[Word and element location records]

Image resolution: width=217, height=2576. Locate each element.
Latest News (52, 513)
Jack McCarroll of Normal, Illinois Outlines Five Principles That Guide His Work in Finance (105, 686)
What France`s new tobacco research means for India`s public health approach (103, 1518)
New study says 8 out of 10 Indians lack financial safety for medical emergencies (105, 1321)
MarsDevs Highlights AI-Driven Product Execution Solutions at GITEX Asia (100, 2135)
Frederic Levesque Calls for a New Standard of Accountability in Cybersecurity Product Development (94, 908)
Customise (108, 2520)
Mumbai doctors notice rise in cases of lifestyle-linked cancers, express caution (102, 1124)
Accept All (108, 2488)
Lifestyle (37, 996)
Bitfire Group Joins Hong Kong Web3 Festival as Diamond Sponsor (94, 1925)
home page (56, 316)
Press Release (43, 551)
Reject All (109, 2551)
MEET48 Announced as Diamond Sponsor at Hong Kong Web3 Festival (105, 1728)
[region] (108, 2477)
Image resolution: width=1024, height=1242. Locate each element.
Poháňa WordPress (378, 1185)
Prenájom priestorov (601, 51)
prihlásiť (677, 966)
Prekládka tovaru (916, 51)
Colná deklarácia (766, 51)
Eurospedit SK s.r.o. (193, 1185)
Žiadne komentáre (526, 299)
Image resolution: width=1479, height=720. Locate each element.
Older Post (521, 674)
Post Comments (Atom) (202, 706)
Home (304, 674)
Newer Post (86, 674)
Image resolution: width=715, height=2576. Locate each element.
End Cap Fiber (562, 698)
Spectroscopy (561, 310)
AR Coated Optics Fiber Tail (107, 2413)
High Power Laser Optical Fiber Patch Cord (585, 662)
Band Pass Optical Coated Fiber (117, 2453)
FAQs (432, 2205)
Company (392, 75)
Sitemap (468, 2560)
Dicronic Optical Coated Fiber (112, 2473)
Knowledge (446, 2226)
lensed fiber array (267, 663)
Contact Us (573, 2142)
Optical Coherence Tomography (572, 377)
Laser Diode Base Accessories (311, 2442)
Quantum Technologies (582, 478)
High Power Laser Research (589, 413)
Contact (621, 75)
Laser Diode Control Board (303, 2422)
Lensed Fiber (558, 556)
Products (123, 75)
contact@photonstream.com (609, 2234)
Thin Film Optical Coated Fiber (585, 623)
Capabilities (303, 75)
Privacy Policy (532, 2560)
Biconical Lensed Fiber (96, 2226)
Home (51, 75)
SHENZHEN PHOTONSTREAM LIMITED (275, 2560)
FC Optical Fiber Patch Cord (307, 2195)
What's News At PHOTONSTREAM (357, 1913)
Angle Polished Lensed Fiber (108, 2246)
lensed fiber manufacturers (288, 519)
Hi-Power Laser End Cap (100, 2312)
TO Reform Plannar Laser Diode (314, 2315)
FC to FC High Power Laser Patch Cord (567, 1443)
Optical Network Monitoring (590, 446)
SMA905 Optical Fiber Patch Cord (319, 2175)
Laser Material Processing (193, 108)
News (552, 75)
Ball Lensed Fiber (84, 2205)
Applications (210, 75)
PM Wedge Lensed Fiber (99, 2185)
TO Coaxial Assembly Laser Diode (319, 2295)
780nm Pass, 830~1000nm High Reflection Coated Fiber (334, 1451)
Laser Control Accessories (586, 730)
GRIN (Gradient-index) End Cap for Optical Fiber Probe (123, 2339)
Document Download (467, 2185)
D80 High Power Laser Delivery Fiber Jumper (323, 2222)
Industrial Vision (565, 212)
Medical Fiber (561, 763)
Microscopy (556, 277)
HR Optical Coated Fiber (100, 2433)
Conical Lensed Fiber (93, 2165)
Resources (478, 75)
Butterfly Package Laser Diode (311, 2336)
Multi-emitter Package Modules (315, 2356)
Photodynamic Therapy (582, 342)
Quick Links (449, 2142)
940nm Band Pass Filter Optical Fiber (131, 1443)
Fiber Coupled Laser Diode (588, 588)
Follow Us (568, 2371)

:: Direction ::
Rewrite the lines above as a numbered list, leaving out any blank lines.

:: Answer in full ::
1. Image resolution: width=217, height=2576. Locate each element.
2. Latest News (52, 513)
3. Jack McCarroll of Normal, Illinois Outlines Five Principles That Guide His Work in Finance (105, 686)
4. What France`s new tobacco research means for India`s public health approach (103, 1518)
5. New study says 8 out of 10 Indians lack financial safety for medical emergencies (105, 1321)
6. MarsDevs Highlights AI-Driven Product Execution Solutions at GITEX Asia (100, 2135)
7. Frederic Levesque Calls for a New Standard of Accountability in Cybersecurity Product Development (94, 908)
8. Customise (108, 2520)
9. Mumbai doctors notice rise in cases of lifestyle-linked cancers, express caution (102, 1124)
10. Accept All (108, 2488)
11. Lifestyle (37, 996)
12. Bitfire Group Joins Hong Kong Web3 Festival as Diamond Sponsor (94, 1925)
13. home page (56, 316)
14. Press Release (43, 551)
15. Reject All (109, 2551)
16. MEET48 Announced as Diamond Sponsor at Hong Kong Web3 Festival (105, 1728)
17. [region] (108, 2477)
18. Image resolution: width=1024, height=1242. Locate each element.
19. Poháňa WordPress (378, 1185)
20. Prenájom priestorov (601, 51)
21. prihlásiť (677, 966)
22. Prekládka tovaru (916, 51)
23. Colná deklarácia (766, 51)
24. Eurospedit SK s.r.o. (193, 1185)
25. Žiadne komentáre (526, 299)
26. Image resolution: width=1479, height=720. Locate each element.
27. Older Post (521, 674)
28. Post Comments (Atom) (202, 706)
29. Home (304, 674)
30. Newer Post (86, 674)
31. Image resolution: width=715, height=2576. Locate each element.
32. End Cap Fiber (562, 698)
33. Spectroscopy (561, 310)
34. AR Coated Optics Fiber Tail (107, 2413)
35. High Power Laser Optical Fiber Patch Cord (585, 662)
36. Band Pass Optical Coated Fiber (117, 2453)
37. FAQs (432, 2205)
38. Company (392, 75)
39. Sitemap (468, 2560)
40. Dicronic Optical Coated Fiber (112, 2473)
41. Knowledge (446, 2226)
42. lensed fiber array (267, 663)
43. Contact Us (573, 2142)
44. Optical Coherence Tomography (572, 377)
45. Laser Diode Base Accessories (311, 2442)
46. Quantum Technologies (582, 478)
47. High Power Laser Research (589, 413)
48. Contact (621, 75)
49. Laser Diode Control Board (303, 2422)
50. Lensed Fiber (558, 556)
51. Products (123, 75)
52. contact@photonstream.com (609, 2234)
53. Thin Film Optical Coated Fiber (585, 623)
54. Capabilities (303, 75)
55. Privacy Policy (532, 2560)
56. Biconical Lensed Fiber (96, 2226)
57. Home (51, 75)
58. SHENZHEN PHOTONSTREAM LIMITED (275, 2560)
59. FC Optical Fiber Patch Cord (307, 2195)
60. What's News At PHOTONSTREAM (357, 1913)
61. Angle Polished Lensed Fiber (108, 2246)
62. lensed fiber manufacturers (288, 519)
63. Hi-Power Laser End Cap (100, 2312)
64. TO Reform Plannar Laser Diode (314, 2315)
65. FC to FC High Power Laser Patch Cord (567, 1443)
66. Optical Network Monitoring (590, 446)
67. SMA905 Optical Fiber Patch Cord (319, 2175)
68. Laser Material Processing (193, 108)
69. News (552, 75)
70. Ball Lensed Fiber (84, 2205)
71. Applications (210, 75)
72. PM Wedge Lensed Fiber (99, 2185)
73. TO Coaxial Assembly Laser Diode (319, 2295)
74. 780nm Pass, 830~1000nm High Reflection Coated Fiber (334, 1451)
75. Laser Control Accessories (586, 730)
76. GRIN (Gradient-index) End Cap for Optical Fiber Probe (123, 2339)
77. Document Download (467, 2185)
78. D80 High Power Laser Delivery Fiber Jumper (323, 2222)
79. Industrial Vision (565, 212)
80. Medical Fiber (561, 763)
81. Microscopy (556, 277)
82. HR Optical Coated Fiber (100, 2433)
83. Conical Lensed Fiber (93, 2165)
84. Resources (478, 75)
85. Butterfly Package Laser Diode (311, 2336)
86. Multi-emitter Package Modules (315, 2356)
87. Photodynamic Therapy (582, 342)
88. Quick Links (449, 2142)
89. 940nm Band Pass Filter Optical Fiber (131, 1443)
90. Fiber Coupled Laser Diode (588, 588)
91. Follow Us (568, 2371)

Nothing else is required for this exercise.